Она поспешно закуталась в одеяло с головой и не отвечала. Раскрыв глаза под одеялом, она упорно старалась не думать ни о чем. Как бы рада она была, если бы голова ее превратилась в камень! Долго продолжалось это напряженное состояние, наконец глаза ее начали слипаться, сон все больше и больше охватывал ее, и вдруг…

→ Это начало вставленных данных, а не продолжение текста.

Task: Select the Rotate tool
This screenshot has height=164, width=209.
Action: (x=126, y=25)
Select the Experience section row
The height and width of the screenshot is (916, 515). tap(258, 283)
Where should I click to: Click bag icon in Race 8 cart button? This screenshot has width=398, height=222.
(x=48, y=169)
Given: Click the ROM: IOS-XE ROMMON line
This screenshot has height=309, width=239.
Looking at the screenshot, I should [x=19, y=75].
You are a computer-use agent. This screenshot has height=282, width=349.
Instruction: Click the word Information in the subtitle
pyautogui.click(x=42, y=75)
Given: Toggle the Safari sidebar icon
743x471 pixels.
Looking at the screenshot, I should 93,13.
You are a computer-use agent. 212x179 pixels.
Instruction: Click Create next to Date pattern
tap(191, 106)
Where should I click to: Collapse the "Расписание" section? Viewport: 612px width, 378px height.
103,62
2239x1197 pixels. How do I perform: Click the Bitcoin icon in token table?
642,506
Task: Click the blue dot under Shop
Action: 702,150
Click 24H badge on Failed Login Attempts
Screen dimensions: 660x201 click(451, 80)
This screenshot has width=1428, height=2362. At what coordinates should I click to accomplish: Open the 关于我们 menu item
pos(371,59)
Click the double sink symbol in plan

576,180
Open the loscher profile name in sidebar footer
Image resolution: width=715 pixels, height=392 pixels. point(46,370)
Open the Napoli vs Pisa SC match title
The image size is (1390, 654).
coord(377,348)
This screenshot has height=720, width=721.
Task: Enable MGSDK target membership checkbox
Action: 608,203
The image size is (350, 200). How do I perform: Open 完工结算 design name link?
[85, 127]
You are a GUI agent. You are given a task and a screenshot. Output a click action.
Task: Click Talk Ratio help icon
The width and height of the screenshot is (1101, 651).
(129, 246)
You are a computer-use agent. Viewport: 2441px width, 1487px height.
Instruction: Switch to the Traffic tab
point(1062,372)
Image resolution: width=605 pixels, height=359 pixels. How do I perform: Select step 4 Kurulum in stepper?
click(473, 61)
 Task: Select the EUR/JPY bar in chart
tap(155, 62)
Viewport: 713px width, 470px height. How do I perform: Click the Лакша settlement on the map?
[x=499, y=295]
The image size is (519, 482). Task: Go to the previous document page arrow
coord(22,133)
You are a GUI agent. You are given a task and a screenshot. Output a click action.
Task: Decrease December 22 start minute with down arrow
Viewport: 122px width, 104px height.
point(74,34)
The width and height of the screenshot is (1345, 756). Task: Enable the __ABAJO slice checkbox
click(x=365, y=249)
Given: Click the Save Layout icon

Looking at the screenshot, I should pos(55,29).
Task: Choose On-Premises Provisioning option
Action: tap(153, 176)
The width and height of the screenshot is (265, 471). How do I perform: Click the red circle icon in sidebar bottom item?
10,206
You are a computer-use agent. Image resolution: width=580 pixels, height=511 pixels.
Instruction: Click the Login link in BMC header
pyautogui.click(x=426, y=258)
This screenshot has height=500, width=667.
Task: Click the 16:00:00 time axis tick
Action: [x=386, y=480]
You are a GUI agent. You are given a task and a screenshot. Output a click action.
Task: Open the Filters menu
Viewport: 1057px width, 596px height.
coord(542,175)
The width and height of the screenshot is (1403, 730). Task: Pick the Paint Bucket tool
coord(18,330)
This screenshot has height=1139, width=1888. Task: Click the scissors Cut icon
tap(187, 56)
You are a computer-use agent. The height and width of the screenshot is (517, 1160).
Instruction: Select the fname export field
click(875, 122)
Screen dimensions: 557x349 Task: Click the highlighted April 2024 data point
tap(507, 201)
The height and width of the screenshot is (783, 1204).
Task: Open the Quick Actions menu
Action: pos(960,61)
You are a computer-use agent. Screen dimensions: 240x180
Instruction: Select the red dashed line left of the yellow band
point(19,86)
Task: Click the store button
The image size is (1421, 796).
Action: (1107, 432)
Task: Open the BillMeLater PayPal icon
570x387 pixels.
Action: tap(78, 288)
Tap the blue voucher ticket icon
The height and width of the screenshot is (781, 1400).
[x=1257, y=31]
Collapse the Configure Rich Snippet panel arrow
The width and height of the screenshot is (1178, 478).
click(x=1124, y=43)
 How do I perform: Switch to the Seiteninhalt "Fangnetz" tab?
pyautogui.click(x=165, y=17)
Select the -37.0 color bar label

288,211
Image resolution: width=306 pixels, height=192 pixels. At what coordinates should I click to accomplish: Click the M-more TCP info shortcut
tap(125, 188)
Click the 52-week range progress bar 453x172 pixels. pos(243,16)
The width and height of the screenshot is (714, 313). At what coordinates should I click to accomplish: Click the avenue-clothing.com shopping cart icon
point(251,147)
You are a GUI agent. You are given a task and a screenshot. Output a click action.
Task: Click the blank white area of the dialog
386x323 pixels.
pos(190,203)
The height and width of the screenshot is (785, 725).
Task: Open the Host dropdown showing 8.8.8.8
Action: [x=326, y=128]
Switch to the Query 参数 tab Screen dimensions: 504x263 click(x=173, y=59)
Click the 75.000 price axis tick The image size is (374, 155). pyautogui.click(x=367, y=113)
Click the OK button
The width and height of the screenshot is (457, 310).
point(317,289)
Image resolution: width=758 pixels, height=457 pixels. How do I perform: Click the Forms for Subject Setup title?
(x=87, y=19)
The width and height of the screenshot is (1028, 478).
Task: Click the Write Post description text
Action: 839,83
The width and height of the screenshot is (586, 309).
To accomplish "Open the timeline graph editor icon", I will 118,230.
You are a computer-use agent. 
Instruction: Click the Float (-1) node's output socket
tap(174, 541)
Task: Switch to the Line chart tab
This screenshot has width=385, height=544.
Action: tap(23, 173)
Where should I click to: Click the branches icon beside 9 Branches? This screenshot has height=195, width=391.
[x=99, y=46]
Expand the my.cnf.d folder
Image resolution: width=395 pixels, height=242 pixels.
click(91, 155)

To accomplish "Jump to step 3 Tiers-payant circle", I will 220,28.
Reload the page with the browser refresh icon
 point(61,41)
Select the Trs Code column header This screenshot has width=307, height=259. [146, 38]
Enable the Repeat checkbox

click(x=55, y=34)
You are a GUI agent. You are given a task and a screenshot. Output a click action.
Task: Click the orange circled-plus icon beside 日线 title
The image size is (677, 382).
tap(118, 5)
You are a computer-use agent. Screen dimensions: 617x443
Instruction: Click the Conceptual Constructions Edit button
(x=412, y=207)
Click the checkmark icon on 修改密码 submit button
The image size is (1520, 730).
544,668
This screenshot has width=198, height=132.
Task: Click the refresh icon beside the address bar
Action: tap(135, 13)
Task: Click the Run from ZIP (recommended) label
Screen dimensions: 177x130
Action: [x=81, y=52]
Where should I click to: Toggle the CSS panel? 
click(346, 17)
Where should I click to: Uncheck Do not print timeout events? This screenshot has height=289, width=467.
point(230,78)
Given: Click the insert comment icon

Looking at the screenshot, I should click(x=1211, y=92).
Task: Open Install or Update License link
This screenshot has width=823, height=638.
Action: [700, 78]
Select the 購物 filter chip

— Кто это? — в испуге вскрикнула она.
— Там в окошко дует… всю спину простудил… озяб! — бормотал Иван Абрамыч, держа в руках подушку…
–
Чрез несколько месяцев Иван Абрамыч сидел за ужином и думал — кого бы пригласить в кумовья? Физиономии его и жены были убиты, и сердца растерзаны: диван давно уже стоял на старом месте, а прибавки по-прежнему не дали…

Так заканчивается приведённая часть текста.